Contrary to the established theoretical view which permeated through academia and later throughout society in the last 25 years, reflecting the view of state-run enterprises as lethargic, inefficient, and bureaucratic does not hold. These traits were found to be neither particular nor specific to SOEs. This should of course to no surprise to anyone who has ever read a Dilbert comic, to say nothing of the commonly held opinion about corporate America.

Rather, this paper focuses on improving and maximizing the quality of SOE governance. All too often, inefficiencies within specific SOEs have been used as a justification for their dismantling, ultimately leading to a reduction in welfare as employment levels are reduced, and the business cycle deepens as yet another firm takes pro-cyclical rather than counter-cyclical action. This is roughly akin to using the fact that your puppy has soiled the carpet as a justification to having him euthanized. This paper seeks instead to train best behavior.
In particular the goals of SOE policy should be:

1. Protect the interests of all the stakeholders (including customers, minority shareholders, society, etc.) and guarantee the autonomous economic development of the firm.
2. Appoint competent and skillful board members in a transparent, skill-based nomination process.
3. Guarantee the autonomy of the boards but still allow governments to exert authority at a strategic level through regular board evaluation mechanisms.
4. Create other processes that promote accountability and transparency.

Table 1: Key Sectors of SOE Operation

Ernst & Young outline that SOEs are mainly concentrated in key strategic sectors of the economy, where the hand of the state is seen as a key part of the continued stability and governance of the economy. Accordingly, public support of the presence of SOEs varies by sector, with some sectors drawing widespread SOE skepticism while others sectors draw widespread SOE support. 

SOEs can have a vital role in forcing market discipline in otherwise difficult regulate markets. The paper goes on to outline the torch-bearing role that SOEs have in Chinese reforms and the buttressing effect that Indian SOEs have on economic growth.

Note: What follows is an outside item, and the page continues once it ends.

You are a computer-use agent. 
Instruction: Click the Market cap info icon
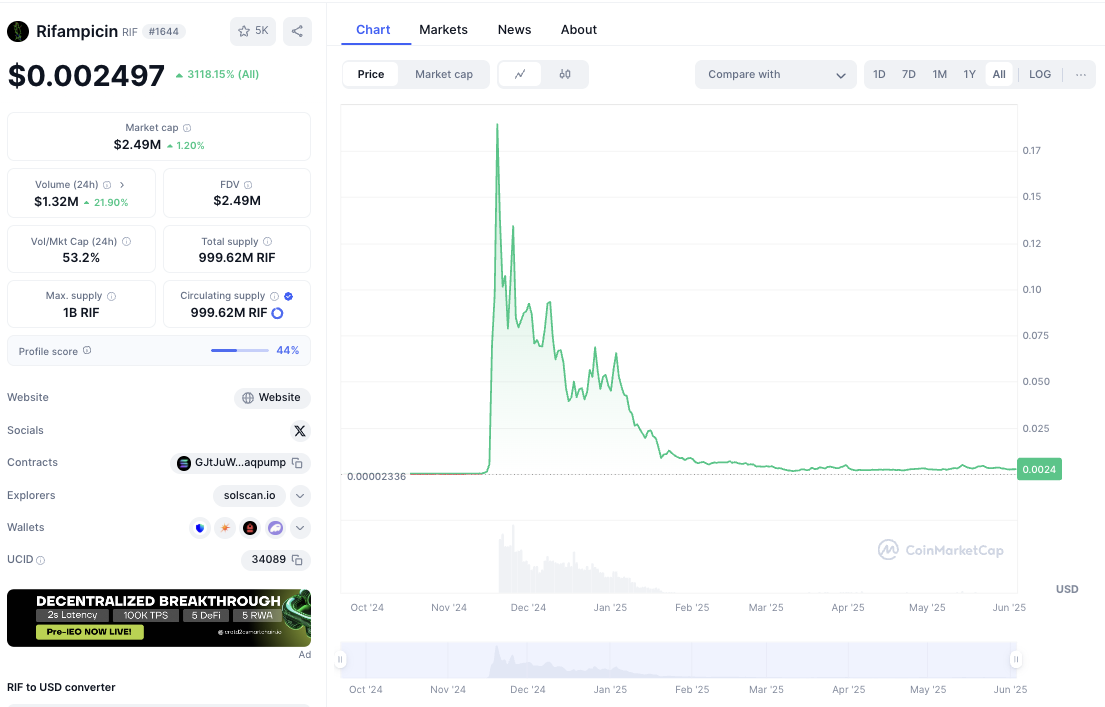pyautogui.click(x=187, y=128)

Figure 1: Support for State Ownership of the Sector

Government and enterprise is a series of studies and initiatives examining various facets and aspects of governments’ relationships with enterprise. We open the series with this study which focuses on state-owned enterprises, where the aim is to delve deeper into the issue of government ownership, understanding how the state operates in this particular role. 

Upcoming initiatives in the series will continue to develop the government and enterprise theme, delving deeper into what governments (national and local) own, what they co-deliver in partnership with the private sector, and where they regulate provision from the market.
About the Authors:
-Philippe Peuch-Lestrade is the Global Government & Public Sector Leader at Ernst & Young
-Alessandro Cenderello  is the Global Government & Public Sector Markets Leader at Ernst & Young


  1. I don't think there is anything inherently wrong with SOEs per se. Many countries had or still have successful SOEs (Renault, Volkswagen, Singapore Airlines, Samsung, Nokia, Toyota,... come to mind right now) and as you said, the question is not whether we should have private or public companies, the REAL question is how to make them work. Aurelio

    Said this, I am more inclined to think that, all things being equal, a private company will be more likely to be more cost-effective than a SOE, but not everything is life has to be decided based on the bottom line.

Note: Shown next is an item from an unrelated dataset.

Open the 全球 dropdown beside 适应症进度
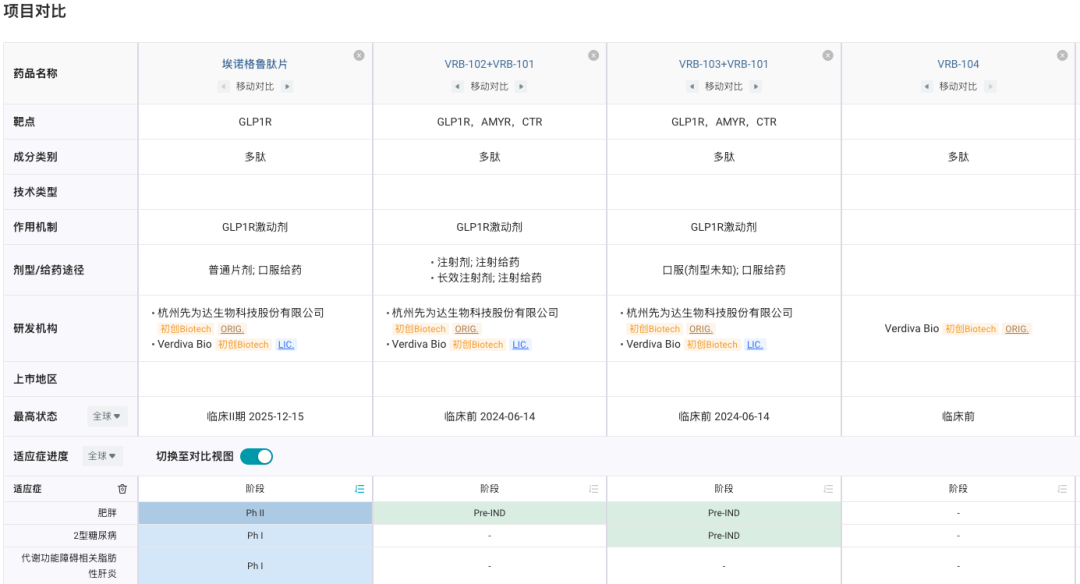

    Another condition under which I strongly favor SOE is in case of underdeveloped industries but with huge potential for growth. Think of oil at the beginning of the century. It was such a risky endeavour that very few capitalists would risk their money in that industry and that, coupled with the fact that it was so capital intensive, required the government's involvement. Once there is enough knowledge and capital around to operate them sucessfully, there is no real need for the government to have a 100% control.

    I think the same is happening now with renewable energies. They are still underdeveloped but they have huge potential to benefit society and mankind as a whole. Is it time for the governments to step in and collaborate with the private sector? I think so (too bad most of them are broke)

  2. I personally think that there are place in the economy where SOEs can play a pivotal role.That is because:

    1: Their potential for counter-cyclical effect
    2: Their potential for providing an accelerator effect for other sectors
    3: Their potential ability to provide market discipline, especially in difficult to regulate sectors.

    As for cost-effective, I'm not sure that this is always what we need. Especially since cost-effectiveness is pro-cyclical behavior that can come at the expense of R&D budgets.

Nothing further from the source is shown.